The specialist noted that the northern part of the country has the highest malnutrition,stunting, non-compliance to polio vaccine, as well as lowest indices of girl-child enrolment in the country.
According to him, the problems are enormous but access to information by women and caregivers is key to addressing them.
“How do we get our women to attend antenatal care; how do we get communities to embrace hygiene and environmental sanitation; and how do we get caregivers to immunise their children.
“How do we educate people so they know that polio vaccine is not only important to the child but to the entire nation; and how do we get people to register their child for birth certificate.
“How do we get people to practice exclusive breastfeeding and adequate complementary feeding; how do we get pregnant women to deliver their babies in the hospitals; and how do we get people to stop open defecation,” George queried.
He said that one way to educate the women was by using theatre to interact with them, entertain and enlighten them with the aim of getting them to change their behaviours.
He said that the theatre brings people together and help them to make informed decisions and choices in the interest of their families.

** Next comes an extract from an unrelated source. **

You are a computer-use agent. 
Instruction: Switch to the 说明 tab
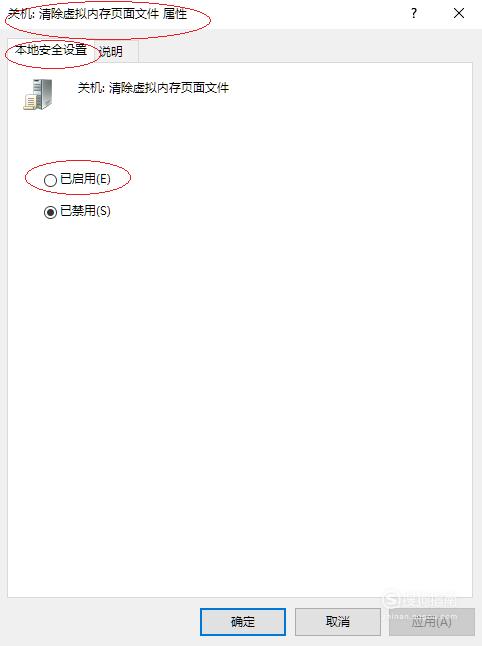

The specialist described Communication for Development (C4D) as a veritable tool of changing people’s attitude towards the well-being of their children.
He defined C4D as a social process based on dialogue, using broad range of tools and method, and seeking sustained and meaningful change at different levels.
According to George, C4D is about children and women’s right, survival, protection and participation with the hope of changing negative attitudes, advocating and sustaining new values and behaviours.
“C4D improves knowledge, attitude and practice of parents, households and communities on child care development and protection and increase demand for health products and services.
“It influences individuals; also, communities and institutions are being influenced for behaviour change through advocacy and social mobilisation.
“It influences people to make healthier decisions and create long-lasting positive impact on health and wellbeing of people.”
Earlier, Mr Newton Barabara, one of the facilitators, said the objective of the training was to improve participants’ knowledge on theatre for development, essential family practices, polio and polio vaccines.
The News Agency of Nigeria (NAN) reports that 90 theatre groups will be created after the training, 30 each from Kaduna, Niger and Nasarawa States.
They are to mobilise and support communities to access healthcare services for healthy development of children.
UNICEF and NOA had already trained participants from Niger and Nasarawa States, who are expected to establish the theatre groups soon.